Cellulare in aereo? L’Ue approva

Presto si potrà utilizzare il cellulare mentre si è in aereo, anzi mentre si è in volo: a stabilirlo è stata l’Unione Europea, che ha "introdotto oggi nuove norme destinate ad armonizzare le condizioni per il decollo dei servizi paneuropei di comunicazione mobile sugli aerei".

Le telefonate via cellulare potranno essere effettuate solo quando l’aeromobile avrà raggiunto la sua altitudine di crociera (3.000 metri) e, almeno per un primo periodo, solo con telefoni Gsm di seconda generazione.

Dal punto di vista tecnico, i telefonini dei passeggeri saranno collegati a una rete cellulare a bordo, a sua volta collegata alla terra via satellite; il sistema eviterà così che i telefoni si colleghino alle reti mobili a terra, assicurando così che la potenza di trasmissione sia mantenuta a un livello sufficientemente basso da poter utilizzare i telefoni senza nuocere alla sicurezza delle apparecchiature dell’aereo o al normale funzionamento delle reti mobili terrestri.

"Ci attendiamo che le offerte tariffarie degli operatori siano trasparenti e innovative. I servizi di telefonia mobile a bordo possono essere molto interessanti, soprattutto per coloro che viaggiano per lavoro e hanno necessità di comunicare ovunque si trovino e ovunque vadano", ha dichiaratoil commissario Ue ai Media e alla Società dell’Informazione, Viviane Redng, sottolineando che "se i consumatori riceveranno bollette telefoniche astronomiche il servizio non decollerà".

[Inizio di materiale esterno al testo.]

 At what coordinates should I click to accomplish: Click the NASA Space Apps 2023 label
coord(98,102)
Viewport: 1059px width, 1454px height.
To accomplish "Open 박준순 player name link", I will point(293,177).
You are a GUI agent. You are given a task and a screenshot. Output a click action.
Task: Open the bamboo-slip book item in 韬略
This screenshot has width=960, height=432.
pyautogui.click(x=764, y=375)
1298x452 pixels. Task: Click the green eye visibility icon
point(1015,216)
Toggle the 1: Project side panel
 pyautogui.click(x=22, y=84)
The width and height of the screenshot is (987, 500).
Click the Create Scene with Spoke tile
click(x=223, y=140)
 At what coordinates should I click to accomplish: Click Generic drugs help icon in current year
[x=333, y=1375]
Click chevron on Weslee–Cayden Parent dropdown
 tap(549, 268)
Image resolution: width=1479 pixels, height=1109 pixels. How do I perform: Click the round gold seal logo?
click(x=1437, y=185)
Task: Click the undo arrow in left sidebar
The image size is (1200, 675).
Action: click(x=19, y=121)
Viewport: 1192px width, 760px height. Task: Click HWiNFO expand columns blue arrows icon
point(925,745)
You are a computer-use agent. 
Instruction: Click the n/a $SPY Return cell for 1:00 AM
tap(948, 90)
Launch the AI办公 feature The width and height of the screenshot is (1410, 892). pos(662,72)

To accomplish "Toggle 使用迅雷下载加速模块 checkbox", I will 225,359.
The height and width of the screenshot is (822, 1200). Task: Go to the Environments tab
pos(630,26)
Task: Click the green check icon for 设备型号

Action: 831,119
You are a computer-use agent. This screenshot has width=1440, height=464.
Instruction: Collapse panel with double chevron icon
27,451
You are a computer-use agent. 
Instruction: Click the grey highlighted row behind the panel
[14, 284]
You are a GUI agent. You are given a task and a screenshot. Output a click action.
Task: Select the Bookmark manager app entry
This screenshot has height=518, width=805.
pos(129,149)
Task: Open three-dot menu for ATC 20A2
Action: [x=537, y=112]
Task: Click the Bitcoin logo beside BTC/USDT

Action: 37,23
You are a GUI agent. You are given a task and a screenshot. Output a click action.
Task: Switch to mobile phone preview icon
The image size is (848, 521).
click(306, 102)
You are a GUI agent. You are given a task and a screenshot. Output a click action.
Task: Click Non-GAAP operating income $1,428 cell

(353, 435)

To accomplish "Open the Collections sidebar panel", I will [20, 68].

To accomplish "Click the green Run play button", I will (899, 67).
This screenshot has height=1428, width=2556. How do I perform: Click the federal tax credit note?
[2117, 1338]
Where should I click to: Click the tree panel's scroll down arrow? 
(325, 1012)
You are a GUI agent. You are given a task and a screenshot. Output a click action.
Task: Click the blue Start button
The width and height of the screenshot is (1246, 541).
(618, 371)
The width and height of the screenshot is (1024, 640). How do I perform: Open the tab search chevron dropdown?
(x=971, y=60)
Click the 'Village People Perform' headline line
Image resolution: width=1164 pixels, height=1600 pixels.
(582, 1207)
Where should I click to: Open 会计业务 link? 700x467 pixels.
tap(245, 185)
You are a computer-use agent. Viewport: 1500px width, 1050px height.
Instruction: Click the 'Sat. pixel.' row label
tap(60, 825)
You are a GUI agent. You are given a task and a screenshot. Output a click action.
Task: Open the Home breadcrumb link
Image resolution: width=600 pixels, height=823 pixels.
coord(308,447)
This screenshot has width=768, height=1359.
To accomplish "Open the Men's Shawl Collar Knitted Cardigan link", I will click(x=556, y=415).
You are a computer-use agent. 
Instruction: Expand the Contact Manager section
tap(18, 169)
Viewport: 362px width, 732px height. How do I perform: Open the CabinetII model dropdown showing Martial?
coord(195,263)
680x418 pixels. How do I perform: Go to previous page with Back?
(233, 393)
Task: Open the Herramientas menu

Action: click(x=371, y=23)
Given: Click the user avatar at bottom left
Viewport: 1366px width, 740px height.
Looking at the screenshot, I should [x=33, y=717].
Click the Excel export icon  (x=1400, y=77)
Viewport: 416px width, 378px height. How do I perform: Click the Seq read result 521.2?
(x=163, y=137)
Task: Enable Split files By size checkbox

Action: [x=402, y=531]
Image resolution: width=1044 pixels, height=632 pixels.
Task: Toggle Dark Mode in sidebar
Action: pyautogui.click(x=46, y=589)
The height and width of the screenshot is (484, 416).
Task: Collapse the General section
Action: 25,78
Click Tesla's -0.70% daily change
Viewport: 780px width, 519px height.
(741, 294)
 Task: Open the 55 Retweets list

Alcuni operatori e alcune linee aeree stanno progettando di lanciare il servizio durante il 2008 scompigliando così uno dei settori che fino ad oggi era stato "lasciato in pace".

Chissà se arriveremo al punto di dire, al nostro vicino di posto, "scusi, può abbassare la suoneria" o "scusi, può abbassare il tono di voce"?